← Back to context

Comment by costco

3 years ago

I'm not that smart - my site is basically just doing some calculations on word frequencies. You can read https://news.ycombinator.com/item?id=33755898 for more information.

As you mention on the site, you don't do punctuation. But I'm guessing there are some pretty good fingerprints like:

two spaces after a period

Whether someone uses an em-dash/single hyphen/double hyphens (which may correspond to house style they're used to)

Whether they use semi-colons

(Presumably harder) but consistent substitutions like loose for lose, break for brake, etc.

Use of accents

  • I manually determined there was an individual posing as two people (playing both the antagonist and the adversary) because they consistently misspelt certain words such as "definitely" as "defiantly".

    Fingerprinting certain linguistic traits and mapping that to time-zones as well as confirming there is a partial overlap in posts but never exact worked exceedingly well. Someone can't easily maintain a fluent conversation between themself on two accounts, but they can either get close, either through unnatural delays between sentences or just never interacting with the "other" party at the same time.
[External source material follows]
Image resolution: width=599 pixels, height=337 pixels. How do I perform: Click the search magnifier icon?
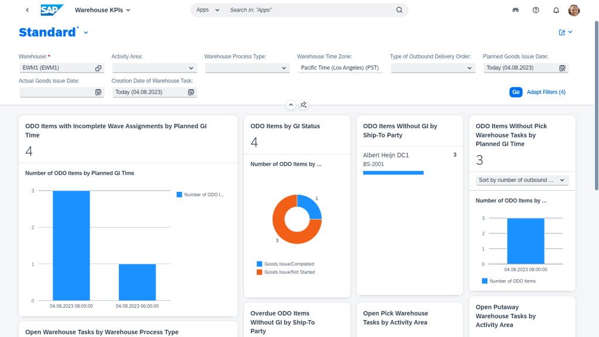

Simplicity is the greatest form of sophistication! Great work!

One small nit from a user experience point of view..: it'd be easier on the eyes if you just truncated those cosine similarity scores (or whatever score you're using) after the, say, 5th digit. Showing the entire float is kinda messy to my eyes.

Don’t sell yourself short. Simplicity is smart. It’s astonishing how often the simplest thing turns out to be exponentially more effective than the so-called smart thing.

I can’t get over how phenomenal this is. Please put every one of your side project ideas into production!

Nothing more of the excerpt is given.